# What you should do
The listing is to be returned word for word, without its images.
Content starts
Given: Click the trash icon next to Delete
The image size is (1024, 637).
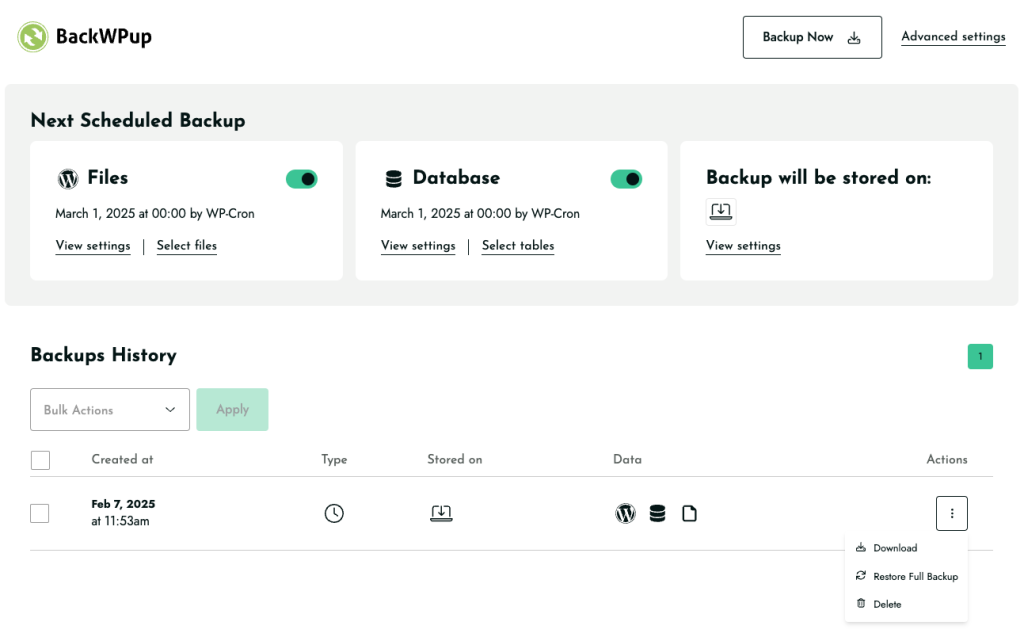Looking at the screenshot, I should click(862, 604).
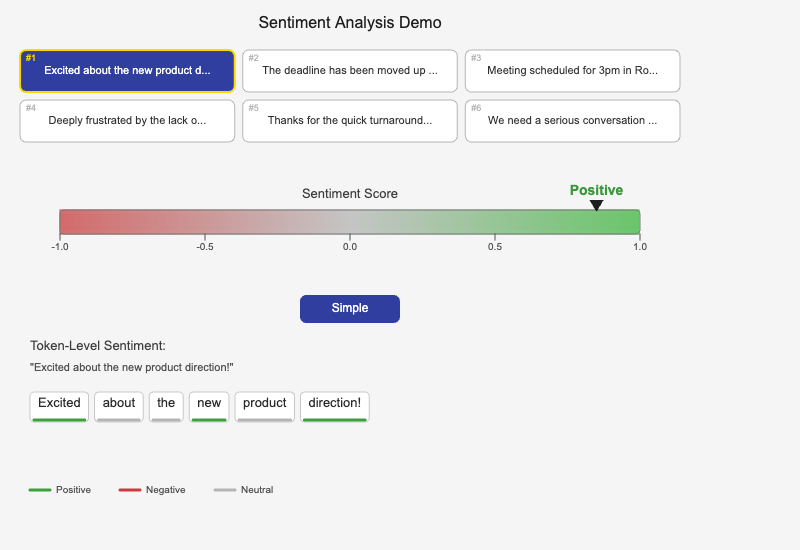This screenshot has width=800, height=550.
Task: Click the black triangle sentiment marker
Action: click(x=596, y=205)
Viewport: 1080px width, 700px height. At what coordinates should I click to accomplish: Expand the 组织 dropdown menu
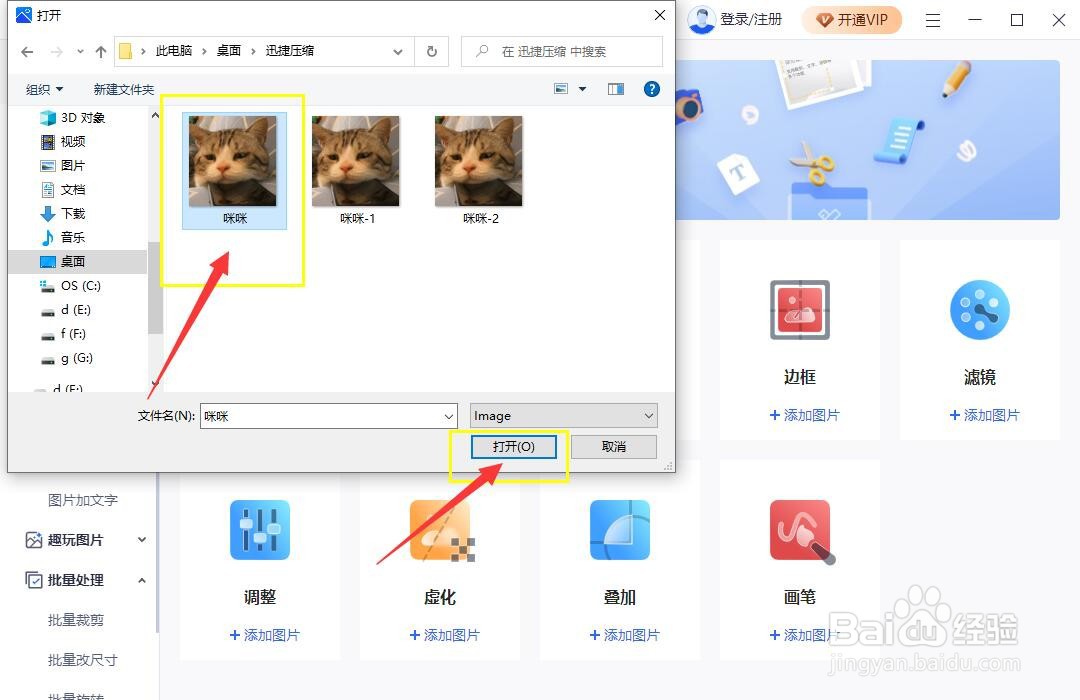point(43,89)
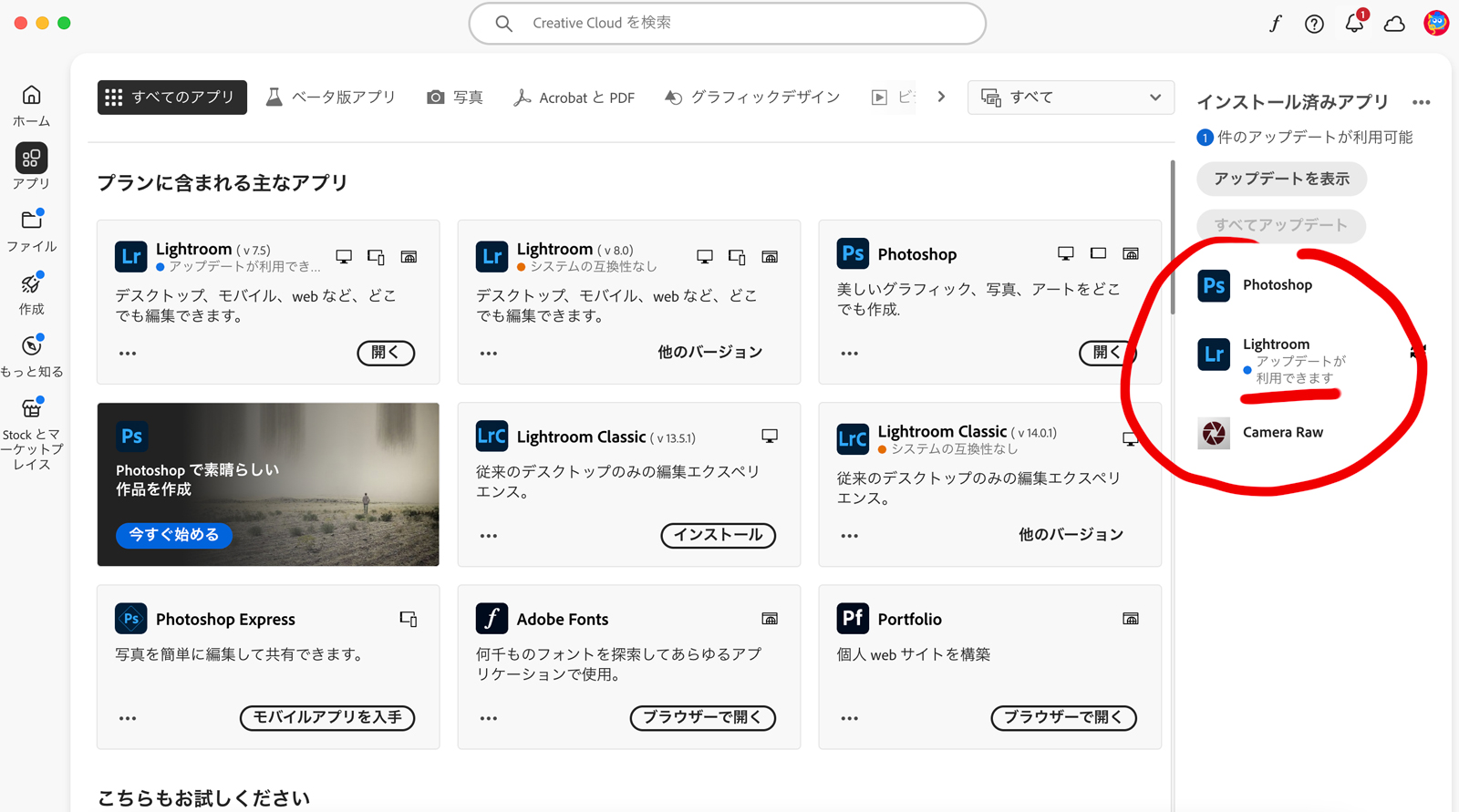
Content ends
# Answer to this exercise
Given: Click the trash icon next to Delete
The image size is (1024, 637).
Looking at the screenshot, I should click(862, 604).
This screenshot has width=800, height=550.
Task: Click the black triangle sentiment marker
Action: click(x=596, y=205)
Viewport: 1080px width, 700px height. At what coordinates should I click to accomplish: Expand the 组织 dropdown menu
point(43,89)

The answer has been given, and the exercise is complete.